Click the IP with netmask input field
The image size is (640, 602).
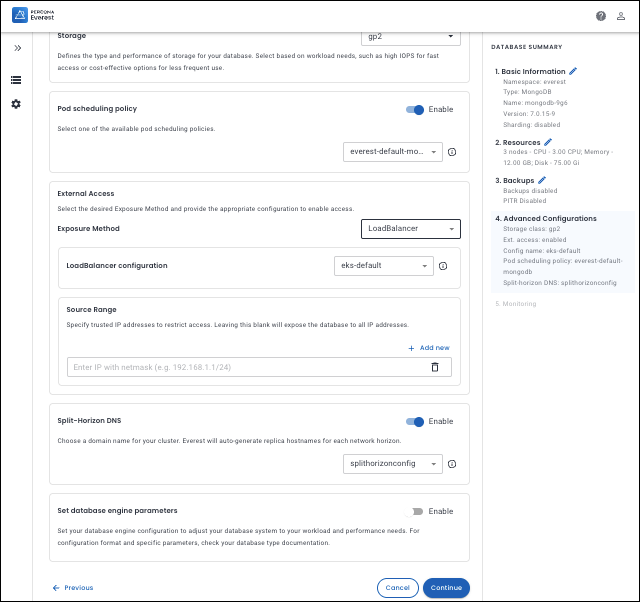[x=245, y=367]
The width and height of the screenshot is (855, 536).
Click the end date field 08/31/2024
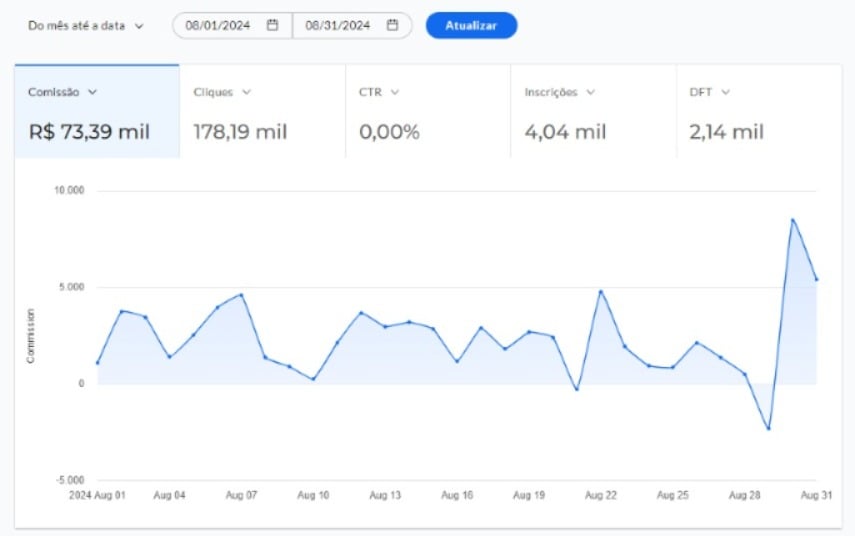pyautogui.click(x=336, y=26)
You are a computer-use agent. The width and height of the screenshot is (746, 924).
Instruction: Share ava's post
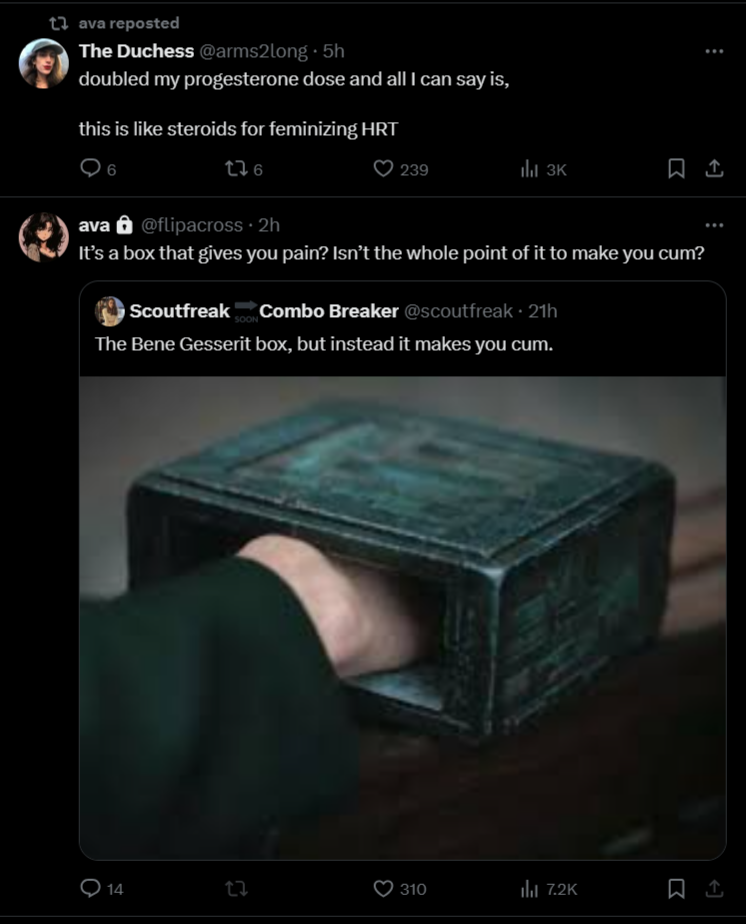tap(714, 888)
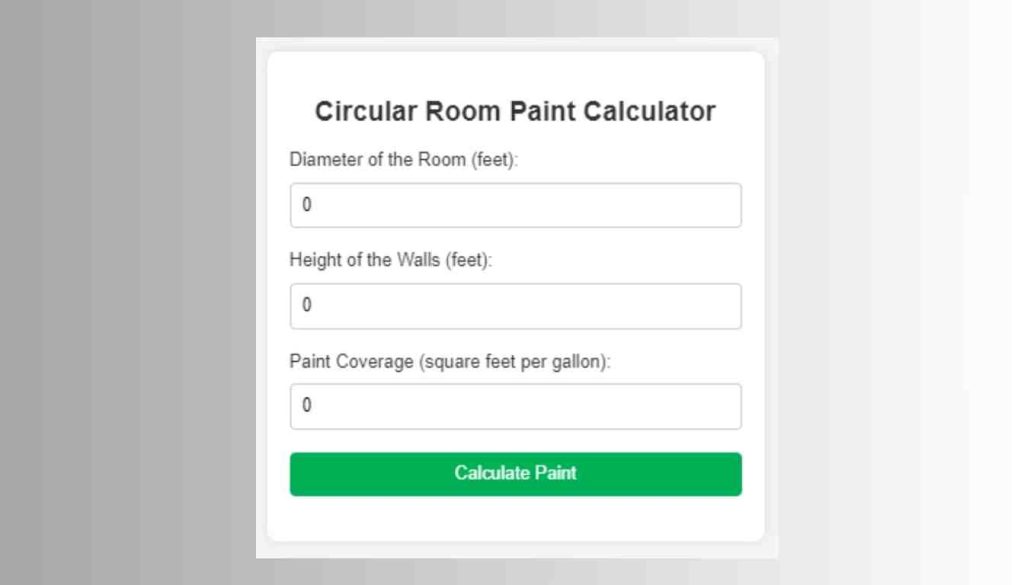
Task: Click the last input field of the form
Action: tap(515, 406)
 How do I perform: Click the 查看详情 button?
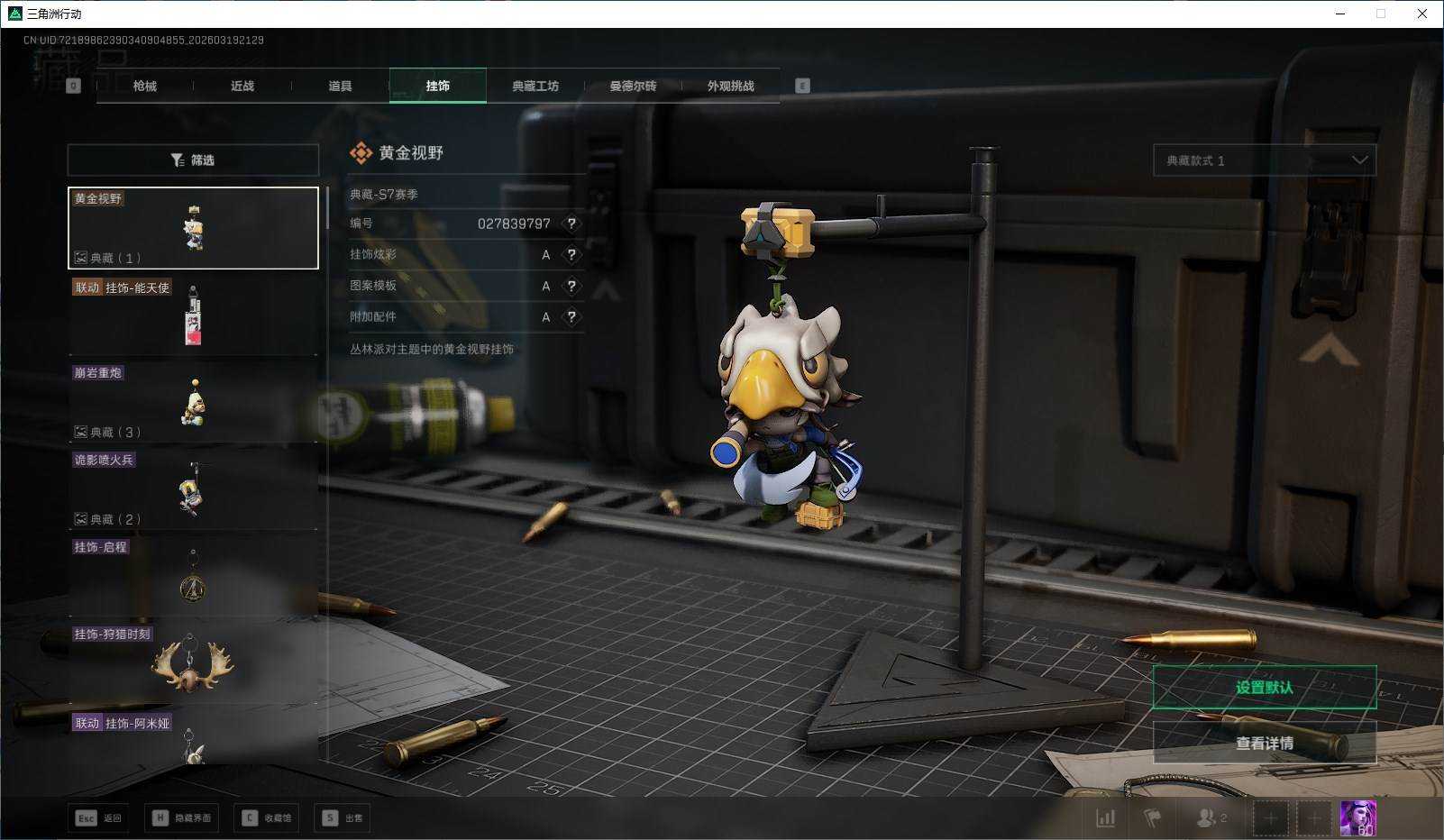pos(1264,744)
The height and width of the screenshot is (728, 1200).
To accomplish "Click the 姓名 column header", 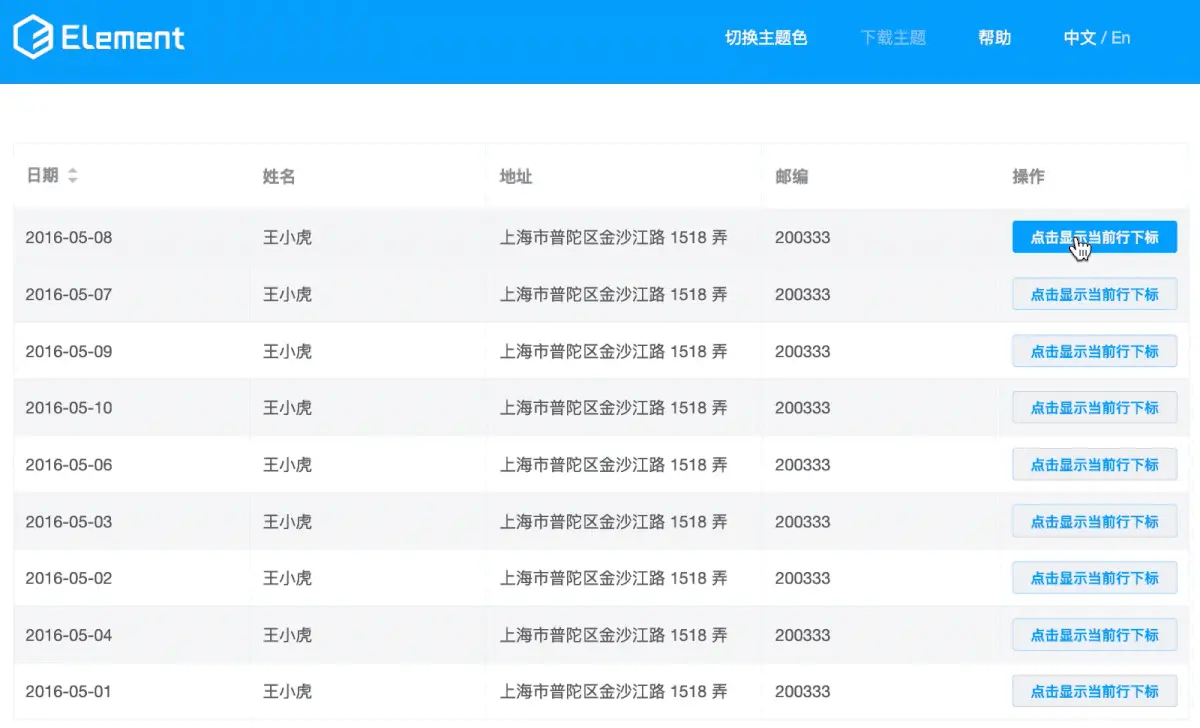I will coord(276,176).
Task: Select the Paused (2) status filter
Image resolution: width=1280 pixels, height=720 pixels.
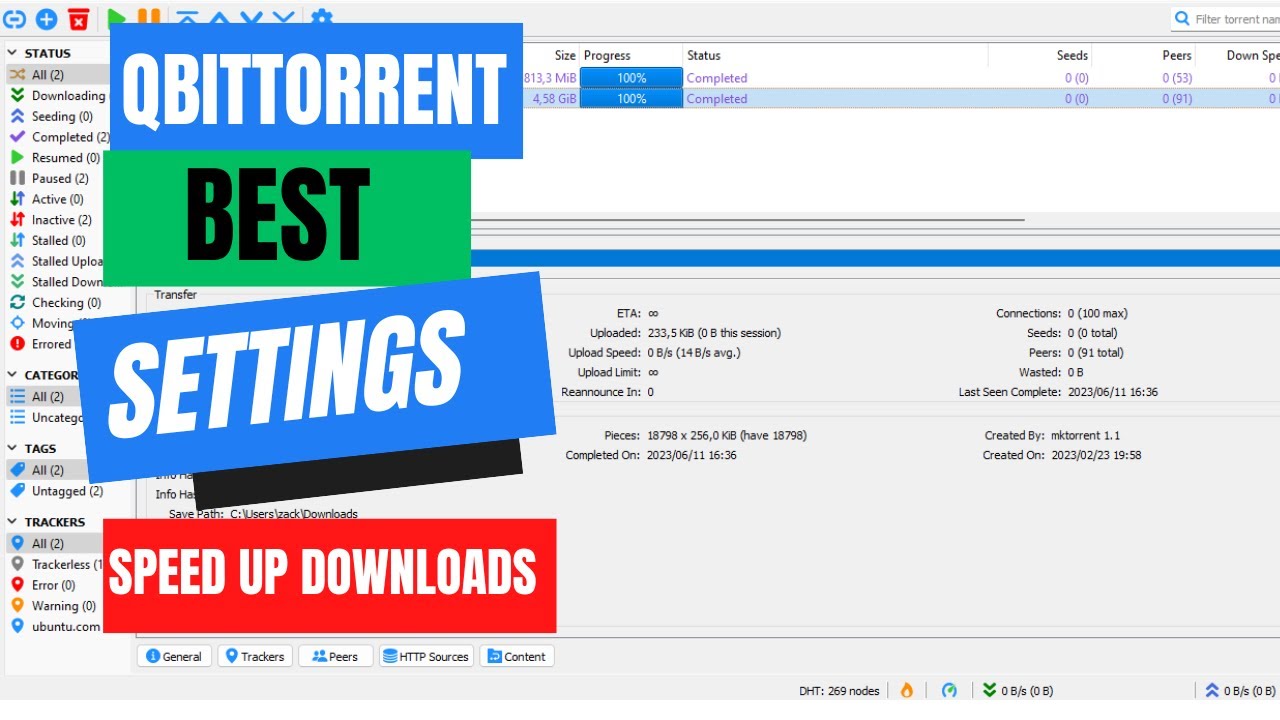Action: pyautogui.click(x=59, y=178)
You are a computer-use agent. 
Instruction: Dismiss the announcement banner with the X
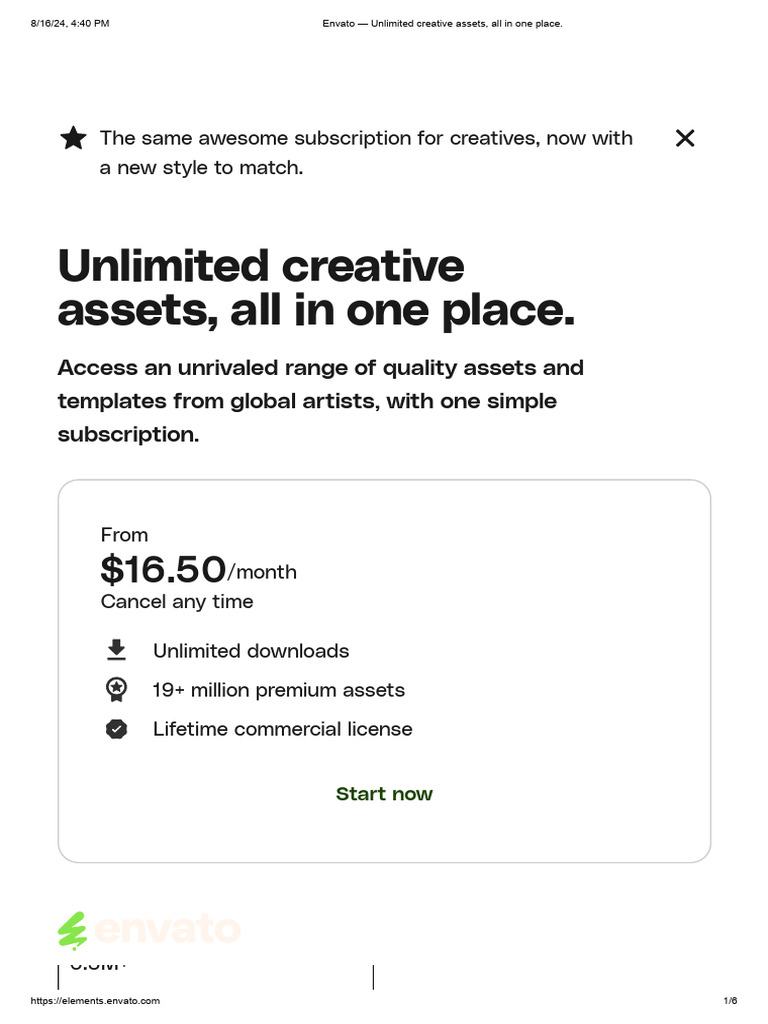pyautogui.click(x=685, y=138)
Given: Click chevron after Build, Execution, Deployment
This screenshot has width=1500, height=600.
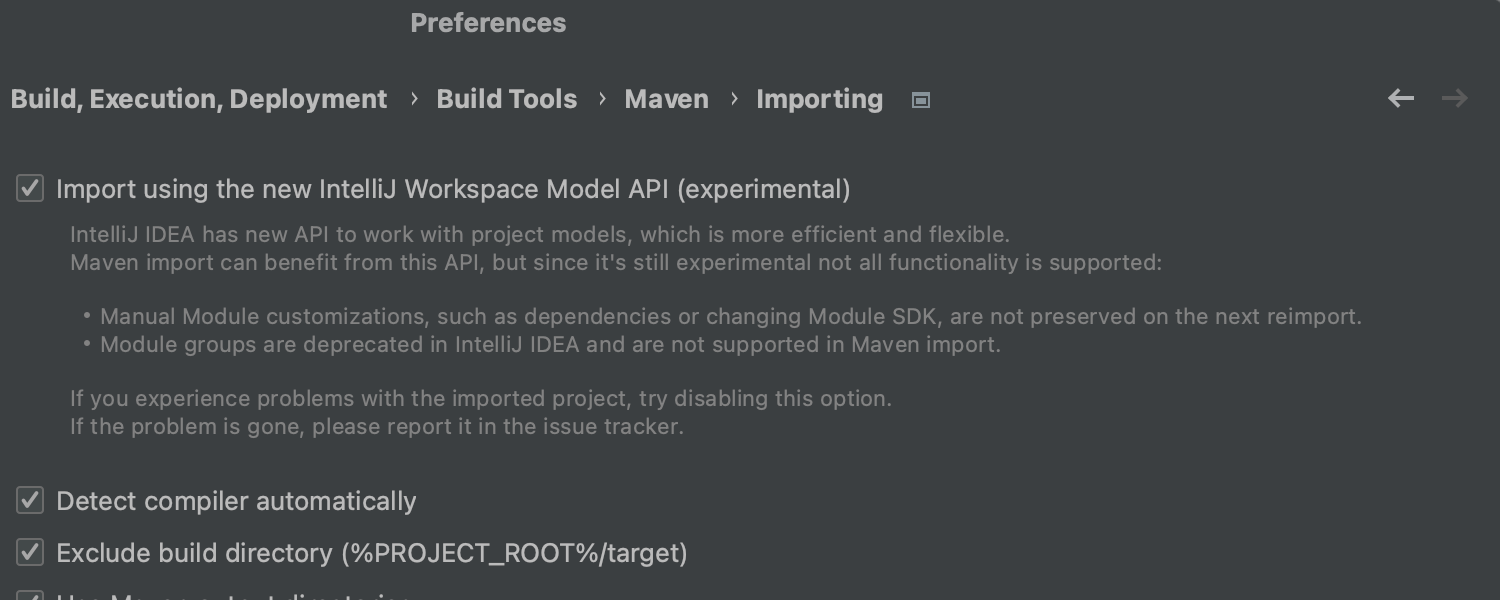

◇ ◇ ◇

| Work task |
Find the line that contains "Instruction: Dismiss the", then write out that line and each one after it, exactly and with nothing else, through the end of the entries above, without the pictures.

| Task response |
Instruction: Dismiss the announcement banner with the X
pyautogui.click(x=685, y=138)
Given: Click chevron after Build, Execution, Deployment
This screenshot has width=1500, height=600.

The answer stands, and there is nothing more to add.